**EXERCICES**
a: D'après le texte sur l'identification des navires de pêche, sur quels navires l'AIS est-il obligatoire ?
b: Prolongez le texte sur l'identification des navires de pêche après sa dernière phrase.

Identifier les navires est une manière simple et efficace d’améliorer la transparence dans le secteur de la pêche industrielle. Tous les navires de 12 mètres de long ou plus autorisés à pêcher hors des eaux sous juridiction nationale devraient posséder un numéro d’identification unique et être équipés d’un système de suivi international. Ceci devrait empêcher les navires soupçonnés de pratiquer la pêche illicite de se soustraire à la détection, que ce soit en changeant d’identité ou en disparaissant des écrans radars.

À cet égard, le système de numérotation des navires de l’Organisation maritime internationale (OMI), ou le numéro OMI, est la référence absolue en la matière. Ce numéro est attribué à chaque navire lors de sa construction et lui sert d’identifiant jusqu’à sa mise au rebut. Les numéros OMI peuvent aussi être attribués aux navires admissibles après leur construction. Ces identifiants, qui s’apparentent aux numéros de série des véhicules automobiles, sont obligatoires pour les cargos et les navires de transport de voyageurs excédant une certaine taille. Toutefois, rien n’oblige les navires de pêche à porter un numéro OMI.

Autre moyen de surveiller les navires de pêche : utiliser un système de surveillance des navires (VMS) ou un système d’identification automatique (AIS), deux technologies de surveillance disponibles partout dans le monde. Le VMS est un système sécurisé souvent imposé par les États du pavillon et les ORGP aux fins du suivi des navires de pêche. Quant à l’AIS, les autorités de contrôle et le grand public y ont tous deux accès. Ce système, qui permet de connaître la position des navires soumis aux règles de la Convention internationale pour la sauvegarde de la vie humaine en mer, est obligatoire sur les navires hauturiers de plus de 300 tonnes brutes. Si l’AIS n’est pas obligatoire sur les navires de pêche, de nombreux États du pavillon choisissent de l’imposer à leurs flottes comme moyen de surveillance complémentaire.

La présence de numéros OMI obligatoires et de systèmes de suivi internationaux aiderait les autorités et les gestionnaires des pêches à surveiller les activités des navires en mer et dans les ports, permettrait aux États du pavillon de gérer correctement les navires sous leur autorité, aiderait les autorités nationales à surveiller leurs eaux plus efficacement, apporterait clarté et cohérence aux dossiers des ORGP et aiderait les autorités à accepter uniquement des captures légales. En outre, l’obligation de doter les navires de pêche de numéros OMI et de systèmes de suivi internationaux permettrait de mettre en place des normes plus strictes au niveau de la chaîne d’approvisionnement du secteur de la pêche à un moment où la demande de transparence et de responsabilisation n’a jamais été aussi forte de la part des consommateurs.

**DONNÉES BRUTES**
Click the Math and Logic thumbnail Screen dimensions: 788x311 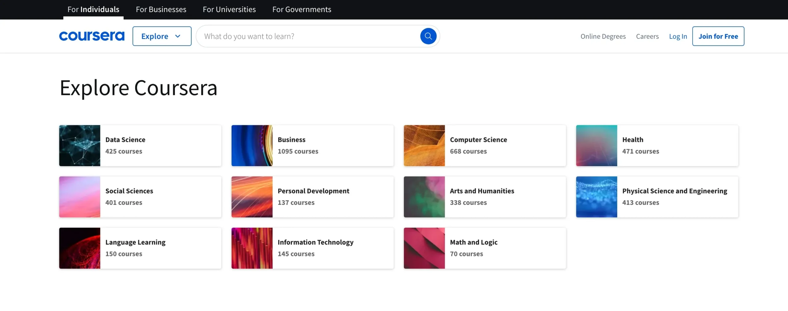[424, 248]
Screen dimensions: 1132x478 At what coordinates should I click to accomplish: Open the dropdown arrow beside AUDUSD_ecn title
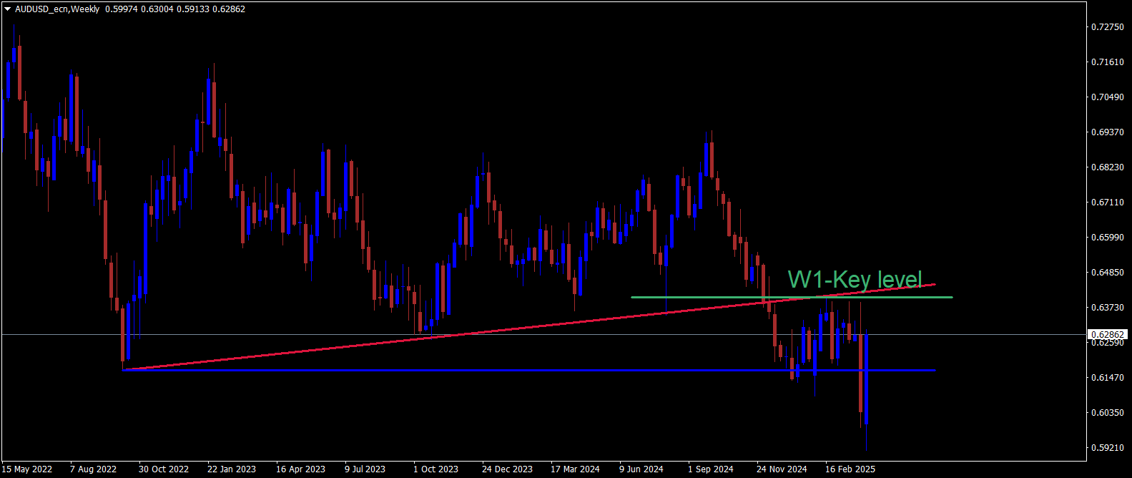click(x=8, y=9)
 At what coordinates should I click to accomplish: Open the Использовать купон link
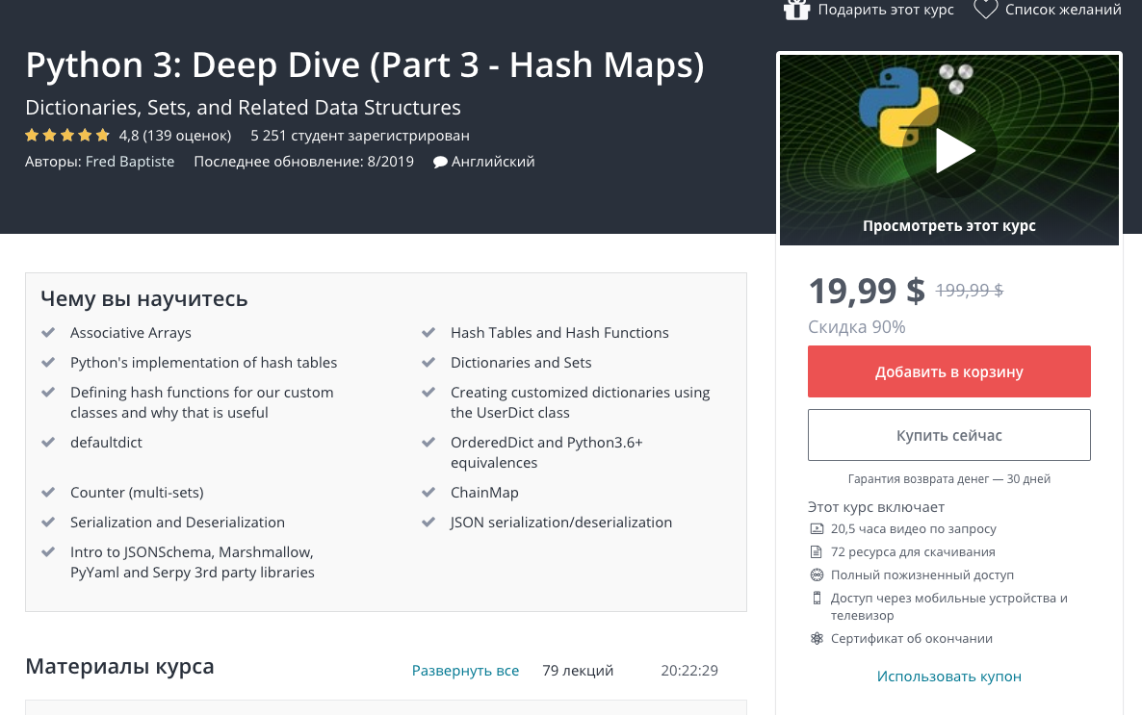(948, 676)
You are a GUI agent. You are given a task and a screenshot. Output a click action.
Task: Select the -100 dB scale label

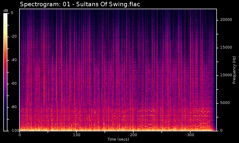(x=15, y=130)
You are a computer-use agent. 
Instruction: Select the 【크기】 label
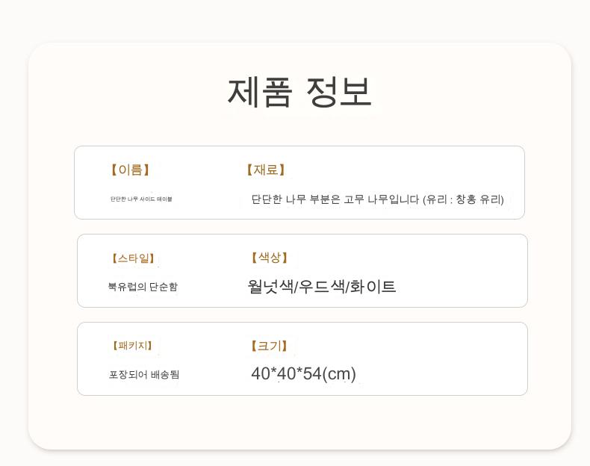(x=269, y=346)
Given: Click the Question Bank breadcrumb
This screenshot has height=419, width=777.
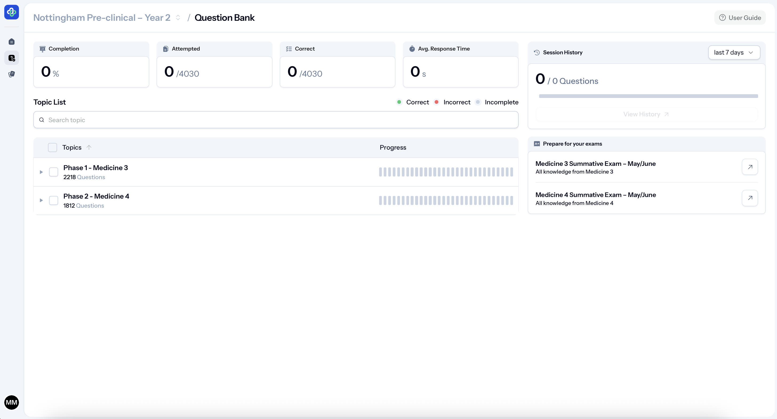Looking at the screenshot, I should (x=224, y=18).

**CORRIGÉS**
a: Sur les navires hauturiers de plus de 300 tonnes brutes.

b:
C’est dans ce but que Pew souhaite que des modifications soient apportées à l’Accord du Cap, un traité OMI qui établit des normes sur la conception, la construction et l’équipement (notamment les dispositifs de sécurité) des navires de pêche d’une longueur égale ou supérieure à 24 mètres pêchant en haute mer. Ce traité comprend des dispositions portant sur la protection de l’équipage et des observateurs à bord, ainsi que sur la tenue d’inspections portuaires harmonisées au sein des administrations maritimes, de la pêche et du travail.

Cependant, l’accord n’étant pas encore entré en vigueur, il ne peut être modifié. Il prendra effet à partir du moment où 22 États totalisant 3 600 navires de pêche admissibles accepteront d’y être liés.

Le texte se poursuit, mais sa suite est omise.